Lesson 2
How Base64 Encoding Works
Bits, groups of six, and the 64-character alphabet.
Base64 is elegant because it reuses ideas you already know: bits, powers of two, and a lookup table (the alphabet). There is no prose dictionary or compression step—purely deterministic bit reshuffling plus character substitution.
From bytes to a bit stream
A byte is eight bits. Three bytes give 24 bits:
Byte1: ########
Byte2: ########
Byte3: ######## → concatenate into 24 bits in order
Base64 regroups those 24 bits into four sextets (six bits each):
[######][######][######][######]
^ ^ ^ ^
idx 0 idx 1 idx 2 idx 3
Each six-bit value ranges 0–63, which indexes one of 64 symbols. That index count is literally where “base 64” gets its name: you are writing numbers in base 64, using printable ASCII characters instead of digits 0–63.
The standard alphabet (RFC-style)
Traditional Base64 assigns:
0–25 → A–Z
26–51 → a–z
52–61 → 0–9
62 → '+'
63 → '/'
Decoding walks the inverse map: symbol → six bits → reconstruct original eight-bit groups.
Mini example by hand (two bytes → four chars with padding intuition)
Manual trace is rarely needed day-to-day, but it cements intuition.
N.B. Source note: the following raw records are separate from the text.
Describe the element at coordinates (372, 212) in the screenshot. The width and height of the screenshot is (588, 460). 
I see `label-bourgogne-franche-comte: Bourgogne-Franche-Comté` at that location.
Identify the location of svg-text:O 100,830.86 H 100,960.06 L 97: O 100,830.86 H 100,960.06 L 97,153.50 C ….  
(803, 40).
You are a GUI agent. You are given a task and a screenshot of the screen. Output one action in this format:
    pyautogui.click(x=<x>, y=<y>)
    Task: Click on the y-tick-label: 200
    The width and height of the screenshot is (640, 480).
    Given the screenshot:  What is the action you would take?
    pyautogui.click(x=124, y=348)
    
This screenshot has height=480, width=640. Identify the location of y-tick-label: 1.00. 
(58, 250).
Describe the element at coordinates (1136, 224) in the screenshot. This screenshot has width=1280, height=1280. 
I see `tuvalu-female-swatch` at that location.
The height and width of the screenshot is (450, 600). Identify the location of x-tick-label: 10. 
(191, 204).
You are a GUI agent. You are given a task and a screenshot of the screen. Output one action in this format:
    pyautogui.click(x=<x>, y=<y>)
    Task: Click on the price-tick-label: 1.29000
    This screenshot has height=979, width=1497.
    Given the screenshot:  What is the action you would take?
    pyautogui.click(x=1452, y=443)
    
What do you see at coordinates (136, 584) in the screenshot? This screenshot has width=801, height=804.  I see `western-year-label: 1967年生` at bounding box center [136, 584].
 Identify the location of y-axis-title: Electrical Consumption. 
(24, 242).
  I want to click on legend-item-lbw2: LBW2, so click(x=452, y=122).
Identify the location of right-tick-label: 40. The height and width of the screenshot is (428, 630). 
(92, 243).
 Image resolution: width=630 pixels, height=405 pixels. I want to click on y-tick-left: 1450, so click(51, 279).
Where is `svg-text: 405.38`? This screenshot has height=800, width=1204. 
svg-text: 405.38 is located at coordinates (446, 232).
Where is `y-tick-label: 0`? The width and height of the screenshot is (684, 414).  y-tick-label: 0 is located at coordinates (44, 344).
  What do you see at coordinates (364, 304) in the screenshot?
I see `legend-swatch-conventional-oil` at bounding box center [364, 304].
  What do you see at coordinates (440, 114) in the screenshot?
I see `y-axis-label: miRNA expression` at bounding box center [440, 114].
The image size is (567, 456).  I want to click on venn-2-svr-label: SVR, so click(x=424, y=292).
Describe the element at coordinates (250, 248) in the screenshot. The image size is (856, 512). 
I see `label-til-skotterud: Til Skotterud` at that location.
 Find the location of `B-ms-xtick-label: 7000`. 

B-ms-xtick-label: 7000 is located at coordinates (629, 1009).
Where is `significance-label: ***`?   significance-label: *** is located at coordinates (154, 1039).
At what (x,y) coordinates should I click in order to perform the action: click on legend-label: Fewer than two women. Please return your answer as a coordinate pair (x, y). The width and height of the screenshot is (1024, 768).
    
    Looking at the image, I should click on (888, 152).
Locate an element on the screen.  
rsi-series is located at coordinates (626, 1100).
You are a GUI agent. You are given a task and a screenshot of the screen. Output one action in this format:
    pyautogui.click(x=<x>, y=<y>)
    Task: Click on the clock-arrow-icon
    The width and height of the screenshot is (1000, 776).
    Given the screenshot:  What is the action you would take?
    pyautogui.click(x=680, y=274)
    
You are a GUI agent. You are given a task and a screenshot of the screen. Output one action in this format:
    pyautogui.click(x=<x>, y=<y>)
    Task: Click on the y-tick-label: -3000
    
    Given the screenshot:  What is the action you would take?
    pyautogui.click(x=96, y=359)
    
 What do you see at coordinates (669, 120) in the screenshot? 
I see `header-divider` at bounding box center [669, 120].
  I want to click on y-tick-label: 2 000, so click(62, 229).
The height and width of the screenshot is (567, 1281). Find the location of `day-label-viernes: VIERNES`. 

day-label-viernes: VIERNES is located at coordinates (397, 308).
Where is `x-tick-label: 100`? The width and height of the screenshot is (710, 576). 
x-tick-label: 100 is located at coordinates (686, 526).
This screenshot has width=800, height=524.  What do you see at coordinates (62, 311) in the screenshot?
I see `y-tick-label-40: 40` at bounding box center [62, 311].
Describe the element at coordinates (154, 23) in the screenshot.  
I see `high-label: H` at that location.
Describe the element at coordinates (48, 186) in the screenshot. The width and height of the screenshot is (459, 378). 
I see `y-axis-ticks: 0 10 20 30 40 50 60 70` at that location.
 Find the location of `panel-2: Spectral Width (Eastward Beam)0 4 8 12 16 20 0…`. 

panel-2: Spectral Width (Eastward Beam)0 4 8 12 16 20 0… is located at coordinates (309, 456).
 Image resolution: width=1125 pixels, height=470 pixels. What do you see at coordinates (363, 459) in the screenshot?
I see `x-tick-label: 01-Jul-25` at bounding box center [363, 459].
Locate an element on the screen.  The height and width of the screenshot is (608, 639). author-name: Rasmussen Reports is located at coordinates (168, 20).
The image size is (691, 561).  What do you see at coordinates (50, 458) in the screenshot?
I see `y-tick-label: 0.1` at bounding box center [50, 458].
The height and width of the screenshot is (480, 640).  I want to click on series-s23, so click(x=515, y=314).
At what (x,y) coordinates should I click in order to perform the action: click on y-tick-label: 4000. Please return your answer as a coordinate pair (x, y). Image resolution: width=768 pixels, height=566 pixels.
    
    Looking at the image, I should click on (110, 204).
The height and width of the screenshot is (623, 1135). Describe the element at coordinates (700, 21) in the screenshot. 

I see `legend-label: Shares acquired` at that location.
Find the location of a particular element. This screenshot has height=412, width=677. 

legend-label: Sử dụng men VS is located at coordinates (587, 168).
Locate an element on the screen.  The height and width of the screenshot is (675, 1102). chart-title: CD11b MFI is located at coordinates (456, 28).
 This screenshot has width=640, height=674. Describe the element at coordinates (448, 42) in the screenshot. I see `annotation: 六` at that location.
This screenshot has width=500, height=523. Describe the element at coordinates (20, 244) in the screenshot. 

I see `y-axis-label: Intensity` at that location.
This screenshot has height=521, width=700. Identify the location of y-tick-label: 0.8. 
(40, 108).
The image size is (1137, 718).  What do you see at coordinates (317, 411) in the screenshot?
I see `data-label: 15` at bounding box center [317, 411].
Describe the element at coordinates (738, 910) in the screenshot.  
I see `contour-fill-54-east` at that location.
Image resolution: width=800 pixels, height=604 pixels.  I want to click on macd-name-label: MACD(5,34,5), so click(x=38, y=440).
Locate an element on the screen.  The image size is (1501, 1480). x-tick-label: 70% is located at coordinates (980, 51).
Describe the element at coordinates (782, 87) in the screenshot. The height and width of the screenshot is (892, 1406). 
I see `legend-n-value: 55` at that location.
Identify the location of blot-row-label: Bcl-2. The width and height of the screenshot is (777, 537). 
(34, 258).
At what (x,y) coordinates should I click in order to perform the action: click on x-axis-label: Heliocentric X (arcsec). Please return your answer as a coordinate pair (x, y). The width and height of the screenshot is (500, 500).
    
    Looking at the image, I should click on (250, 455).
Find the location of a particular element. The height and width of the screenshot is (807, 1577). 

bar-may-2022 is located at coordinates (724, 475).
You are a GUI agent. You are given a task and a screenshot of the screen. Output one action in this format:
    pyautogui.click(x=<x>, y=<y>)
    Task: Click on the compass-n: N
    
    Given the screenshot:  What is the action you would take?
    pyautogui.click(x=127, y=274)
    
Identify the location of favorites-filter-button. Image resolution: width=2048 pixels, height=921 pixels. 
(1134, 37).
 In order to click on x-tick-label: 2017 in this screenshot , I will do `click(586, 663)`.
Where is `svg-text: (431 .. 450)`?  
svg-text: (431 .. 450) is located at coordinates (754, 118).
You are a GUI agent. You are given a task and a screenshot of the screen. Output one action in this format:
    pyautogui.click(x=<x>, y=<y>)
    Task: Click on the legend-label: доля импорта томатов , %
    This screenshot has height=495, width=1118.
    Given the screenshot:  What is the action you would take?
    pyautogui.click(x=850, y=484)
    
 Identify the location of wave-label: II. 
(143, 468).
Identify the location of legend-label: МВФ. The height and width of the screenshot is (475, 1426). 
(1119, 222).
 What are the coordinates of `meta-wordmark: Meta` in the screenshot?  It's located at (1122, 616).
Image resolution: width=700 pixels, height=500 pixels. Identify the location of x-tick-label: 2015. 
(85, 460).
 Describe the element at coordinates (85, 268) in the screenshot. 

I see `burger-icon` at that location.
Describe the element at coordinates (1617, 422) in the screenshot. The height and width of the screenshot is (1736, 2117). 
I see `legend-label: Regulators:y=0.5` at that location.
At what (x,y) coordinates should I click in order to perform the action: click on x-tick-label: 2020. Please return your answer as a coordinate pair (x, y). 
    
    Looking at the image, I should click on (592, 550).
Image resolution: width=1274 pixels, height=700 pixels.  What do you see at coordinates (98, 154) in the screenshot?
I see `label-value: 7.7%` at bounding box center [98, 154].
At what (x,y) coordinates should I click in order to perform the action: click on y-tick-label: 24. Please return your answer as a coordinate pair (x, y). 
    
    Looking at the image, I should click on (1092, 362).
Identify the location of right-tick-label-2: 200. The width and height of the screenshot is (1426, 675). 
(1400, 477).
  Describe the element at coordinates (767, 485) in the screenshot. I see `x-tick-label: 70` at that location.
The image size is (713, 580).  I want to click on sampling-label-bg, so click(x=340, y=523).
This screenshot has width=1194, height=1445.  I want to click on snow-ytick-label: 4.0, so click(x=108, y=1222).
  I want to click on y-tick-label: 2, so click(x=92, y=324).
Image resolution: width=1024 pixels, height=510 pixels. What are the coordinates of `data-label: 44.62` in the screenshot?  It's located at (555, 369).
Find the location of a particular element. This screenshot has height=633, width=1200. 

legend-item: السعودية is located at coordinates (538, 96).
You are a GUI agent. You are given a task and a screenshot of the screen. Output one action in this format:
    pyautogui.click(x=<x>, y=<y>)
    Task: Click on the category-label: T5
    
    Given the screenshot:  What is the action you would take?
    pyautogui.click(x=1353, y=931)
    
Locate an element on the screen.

Take ASCII "Hi":
H=0x48(01001000)i=0x69(01101001)
Concatenate 16 bits: 0100100001101001.
Pad on the right with zeros until the length is divisible by six (lesson on padding dives deeper):
010010 | 000110 | 100100 |
18 | 6 | 36 |
The fourth sextet is incomplete until more input arrives; serializers emit padding = placeholders (detailed next lesson). Libraries handle this mechanically—seeing the splits explains why lengths grow and why corruption flips downstream bits wildly.
Why output grows ~33%
Each trio of bytes (24 bits) becomes four encoded characters representing the same entropy spread across printable text. Oversimplified average growth: for n input bytes, expect about ceil(4n/3) characters before padding.
Plus padding = symbols when n mod 3 != 0. That overhead is expected; Base64 traded size for compatibility.
Decoding symmetry
Decode:
- Map each alphabet character → six-bit value (
+//quirks appear only if you picked the matching variant later). - Concatenate bits.
- Regroup into bytes (eight-bit chunks).
If the string length is malformed or bogus symbols appear (e.g., whitespace or wrong alphabet index), decoding fails—or worse, interoperates inconsistently depending on lax parsers.
Key takeaway
Base64 rechunks bits into groups of six and substitutes each chunk with one of sixty-four predetermined printable characters. Once you visualize the regrouping, padding and URL-safe substitutions become straightforward instead of mysterious.